Organizational Variables and Changes Effect Sustainability of a New Practice
Organizational variables play a role in how an intervention is implemented and whether or not the intervention is sustained over time.

  • Organizational readiness is widely thought of as an essential precursor to successful implementation of change in social service organizations.
  • Implementation of effective interventions and programs with fidelity may require adaptations to service system and organization policies, processes, and structure as the social and organizational context can influence the process of implementation.

Back to Top


Definition of Quality Collaborative Models

Learning Collaborative
Learning Collaboratives provide high-quality training to clinicians in a specified evidence-based treatment while simultaneously coaching agency teams to improve their existing organizational processes—many of which may prevent or limit the implementation of new interventions—in order to support effective, sustainable implementation of the practice in the agency.
There are three main phases of a Learning Collaborative: Initiation, Planning, and Executing and Monitoring.

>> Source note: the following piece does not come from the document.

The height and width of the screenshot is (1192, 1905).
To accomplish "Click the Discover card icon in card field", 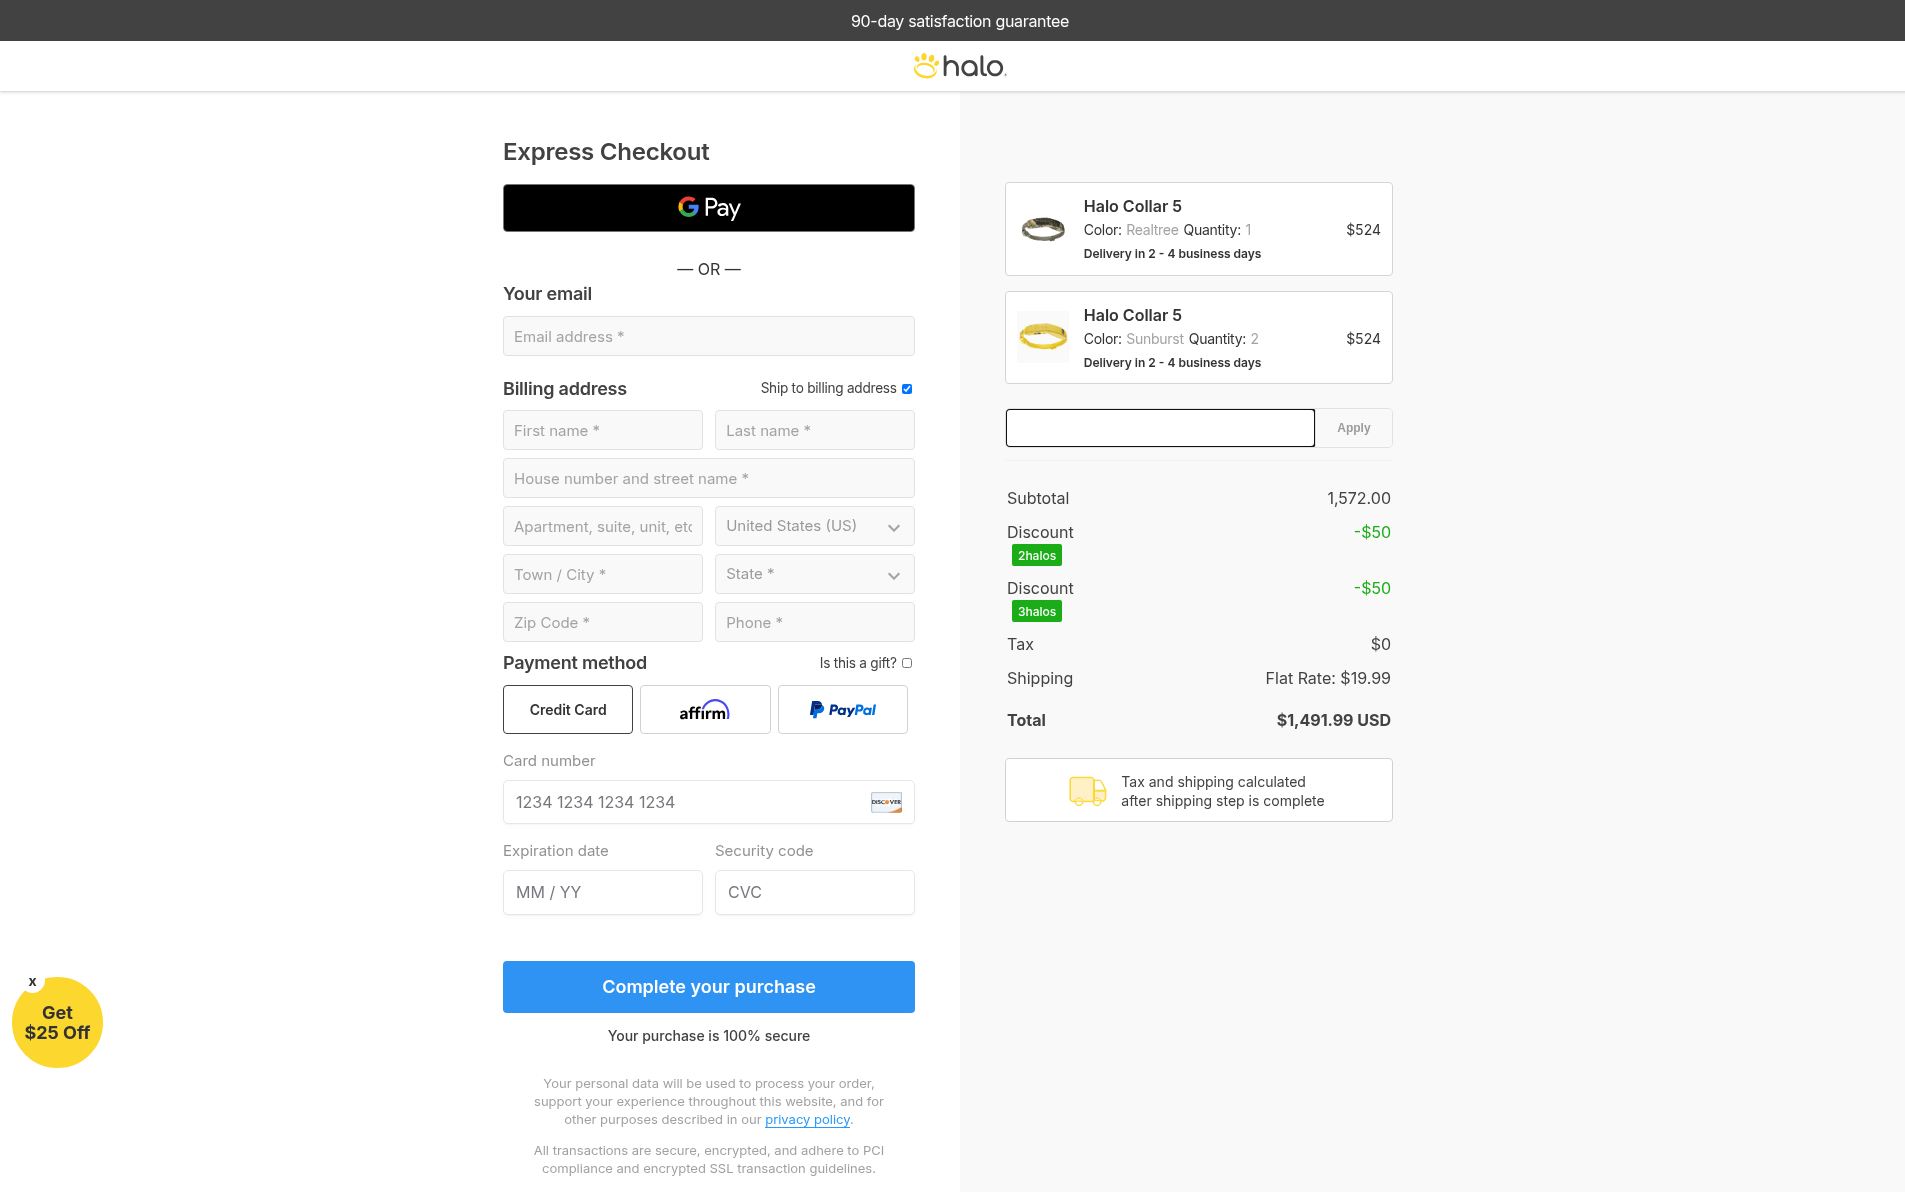I will (886, 802).
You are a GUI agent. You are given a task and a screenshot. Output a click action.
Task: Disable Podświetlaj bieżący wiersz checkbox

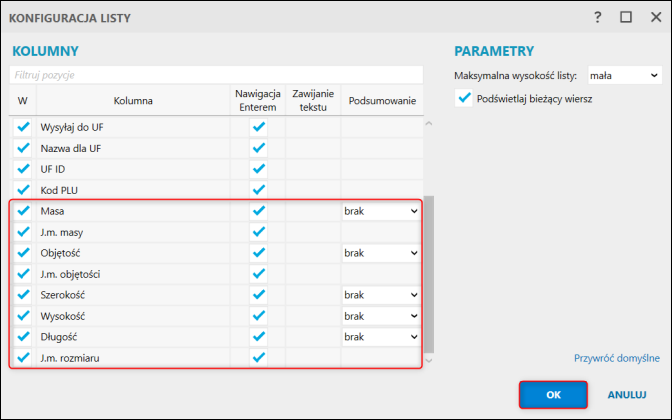[463, 98]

Click here to access.
Learning Community
The Learning Community model encourages collaborative learning by bringing participants together to actively engage in learning a specific topic. In the past, the NCCTS has conducted Learning Communities for promising practices that need flexibility in duration, meeting schedules, and participation. Whereas a Learning Collaborative relies on the components described in the NCCTS Collaborative Key Elements document, Learning Communities are more flexible in their use of these elements.
The NCCTS Collaborative Key Elements document provides an in-depth look at the necessary components of a Learning Collaborative, and offers a starting place for those intending to create a Learning Community. Click here to access.
Breakthrough Series Collaborative
The NCCTS adapted the Breakthrough Series Collaborative (BSC) Model from the methodology of the same name developed by the Institute for Healthcare Improvement and Associates in Process Improvement. NCCTS BSCs focus on testing, adapting, spreading, and sustaining practices and processes across multiple settings. Agencies involved in NCCTS BSCs comprise teams that include clinicians, supervisors, agency leaders, consumers, and community partners—all of whom have critical roles throughout the project. For example, in 2010 the NCCTS conducted a BSC on improving foster care placement stability in partnership with child welfare agencies across multiple states.